As we head towards 2014, de-identification of personal data sets is going to be a hot issue. I saw several things at last week’s Constellation Connected Enterprise conference (CCE) that will make sure of this!
First, recall that in Australia a new definition of Personal Information (PI or “PII”) means that anonymous data that can potentially be re-identified in future may have to be classified as PII today. I recently discussed how security and risk practitioners can deal with the uncertainty in re-identifiability.
And there’s a barrage of new tracking, profiling and interior geo-location technologies (like Apple’s iBeacon) which typically come with a promise of anonymity. See for example Tesco’s announcement of face scanning for targeting adverts at their UK petrol stations.
The promise of anonymity is crucial, but it is increasingly hard to keep. Big Data techniques that join de-identified information to other data sets are able to ind correlations and reverse the anonymisation process. The science of re-identification started with the work of Dr Latanya Sweeny who famously identified a former governor and his medical records using zip codes and electoral roll data; more recently we’ve seen DNA “hackers” who can unmask anonymous DNA donors by joining genomic databases to public family tree information.
At CCE we saw many exciting Big Data developments, which I’ll explore in more detail in coming weeks. Business Intelligence as-a-service is expanding rapidly, and is being flipped my innovative vendors to align (whether consciously or not) with customer centric Vendor Relationship Management models of doing business. And there are amazing new tools for enriching unstructured data, like newly launched Paxata’s Adaptive Data Preparation Platform. More to come.
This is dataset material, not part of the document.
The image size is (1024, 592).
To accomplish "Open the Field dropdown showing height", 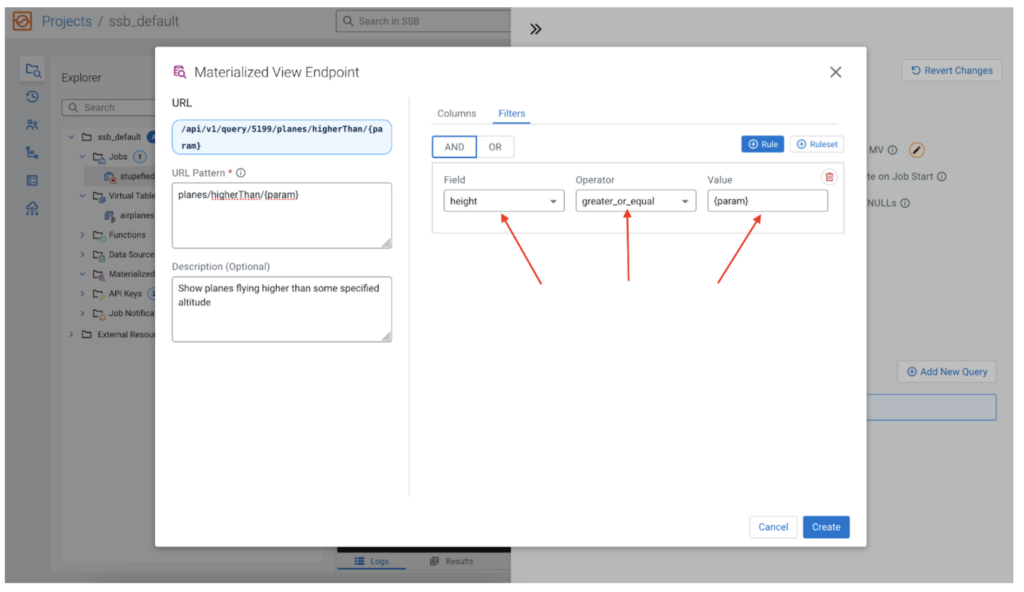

With the ability to re-identify data comes Big Responsibilities. I believe that to help businesses meet their privacy promises, we’re going to need new tools to measure de-identification and hence gauge the risk of re-identification. It seems that some new generation data analytics products will allow us to run what-if scenarios to help understand the risks.
Just before CCE I also came across some excellent awareness raising materials from Voltage Security in Cupertino. Voltage CTO Terence Spies shared with me his “Deidentification Taxonomy” reproduced here with his kind permission. Voltage are leaders in Format Preserving Encryption and Tokenization — typically used to hide credit card numbers from thieves in payment systems — and they’re showing how the tools may be used more broadly for de-identifying databases. I like the way Terence has characterised the reversibility (or not) of de-identification approaches, and further broken out various tokenization technologies.
Reference: Voltage Security. Reproduced with permission.
These are the foundations of the important new science of de-identification. Privacy engineers need to work hard at re-identification, so that consumers do not lose faith in the important promises made that so much data collected from their daily movements through cyber space are indeed anonymous.